第114回 輝きを失った欧州チャンピオンズリーグ(1) 低下する一方のテレビ視聴率
■毎年のように変わる大会形式
欧州クラブの頂点を目指す、欧州チャンピオンズリーグ。このところ毎年のように大会方式が変更されているが、それはこの大会に関するUEFAの切実な危機感から来ている。
本年度の大会形式について簡単に紹介しよう。UEFAは欧州カップの過去の戦績で各国リーグにランキングを策定している。この各国リーグのランキングの上位国はリーグ上位の複数チームが出場し、下位の国のリーグは優勝チームだけしか出場できない。今年は47か国の72チームが出場し、200試合以上が行われる大規模な大会となった。また、32チームで行われる本選に先立って予選が行われ、本選出場チームの半分にあたる16チームは予選勝ちあがり組である。ランキング下位のリーグのチームや上位国のリーグでの3位のチームは予選から出場しなくてはならない。一方、ランキングの9位までのリーグの優勝チーム、ランキングの6位までのリーグの2位チーム、前回優勝チームは本選からの参加となる。3回戦まである予選の1回戦は7月中旬に行われている。
また、本選はまず4チームずつの8つのグループに分かれて1次リーグを行い、各グループの上位2チームが次の段階に進出し、4チームずつ4つのグループに分かれて2次リーグが行われる。2次リーグの各グループの上位2位までに入った8チームが決勝トーナメントに進出し、ホームアンドアウエーのノックアウトシステムで準々決勝、準決勝を行い、決勝だけは1試合で行われる。
■前身の欧州チャンピオンズカップ
10年ほど前までは「欧州チャンピオンズカップ」という名称で、各国リーグの優勝チームがホームアンドアウエーのノックアウトシステムで戦っていた。
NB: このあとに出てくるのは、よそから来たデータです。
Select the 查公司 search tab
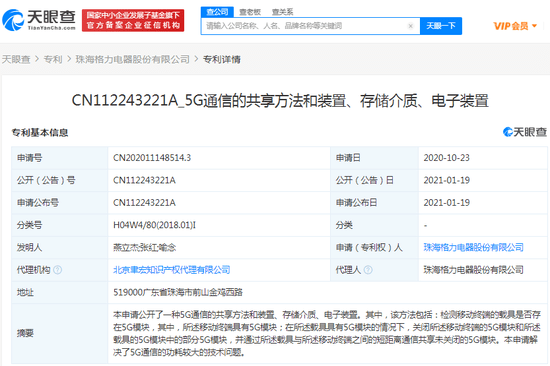The image size is (550, 366). pyautogui.click(x=217, y=12)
しかし、上記のような「リーグ戦」の導入により名称も「欧州チャンピオンズリーグ」と改められ た。また、かつては東欧諸国の自由化の前であり、参加国も30数か国であったが、東欧の自由化に伴う小国の独立により参加国は激増した。
■チャンピオン以外の参加とリーグ戦方式の導入
出場チームを「チャンピオンである各国リーグの優勝チーム」以外に広げることは議論があったが、結局はレベルの高いリーグから複数のクラブが出場することによりレベルの高いチームが数多く出場し、人気を上昇させようと考えた。例えば昨シーズ ンのイングランドリーグ3位のマンチェスター・ユナイテッド、ドイツリーグ3位のバイエルン・ミュンヘン、スペインリーグ4位のバルセロナなど欧州の頂点を極めたチームはかろうじて今年のチャンピオンズリーグに参戦しているのである。また、リーグ戦方式を導入することも議論となったが、レベルの高いチームの試合をより多く行うことからリーグ戦の導入に踏み切った。
■全欧州的に低下する視聴率
この結果、強豪国のビッグクラブに有利な大会規定により、数多くのビッグクラブ同士の試合を見ることができることになった。しかしながら、この興行優先の大会規定が、逆にファンの関心を下げてしまっている。
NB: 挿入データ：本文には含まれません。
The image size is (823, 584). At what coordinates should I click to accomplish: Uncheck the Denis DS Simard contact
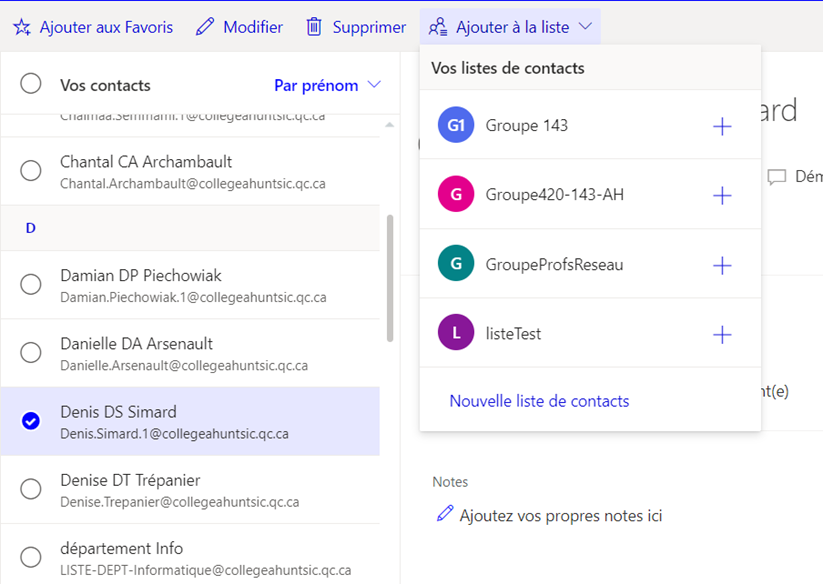tap(31, 421)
例えば、過去5年間、テレビの視聴率は下がる一方である。フランスにおけるサッカー番組の視聴率については本連載の第25回で取り上げたとおりであり、昨年のフランスのテレビ視聴率ベスト100に欧州チャンピオンズリーグの試合は入っていない。過去5年間のフランスにおける欧州チャンピオンズリーグの視聴率は下降の一途をたどり、毎年前年の視聴率を下回るという状態が続いている。5年前は16%あった視聴率が昨年は10%に落ち込んでいる。
この視聴率の低下はフランスだけの傾向ではなく、イタリア、イングランド、スペイン、ドイツでも同様に視聴率の低下が続いている。イタリアは全くフランスと同じ状況で完全な右肩下がり、イングランドはマンチェスター・ユナイテッドが劇的な逆転勝ちをおさめた4年前を頂点に下がりつづけている。スペインもレアル・マドリッドの優勝以降、同じであり、ドイツは一昨年バイエルンが優勝、昨年レバークーゼンが準優勝と好成績を残して若干持ち直したが、それでも5年前と比べればはるかに低い視聴率である。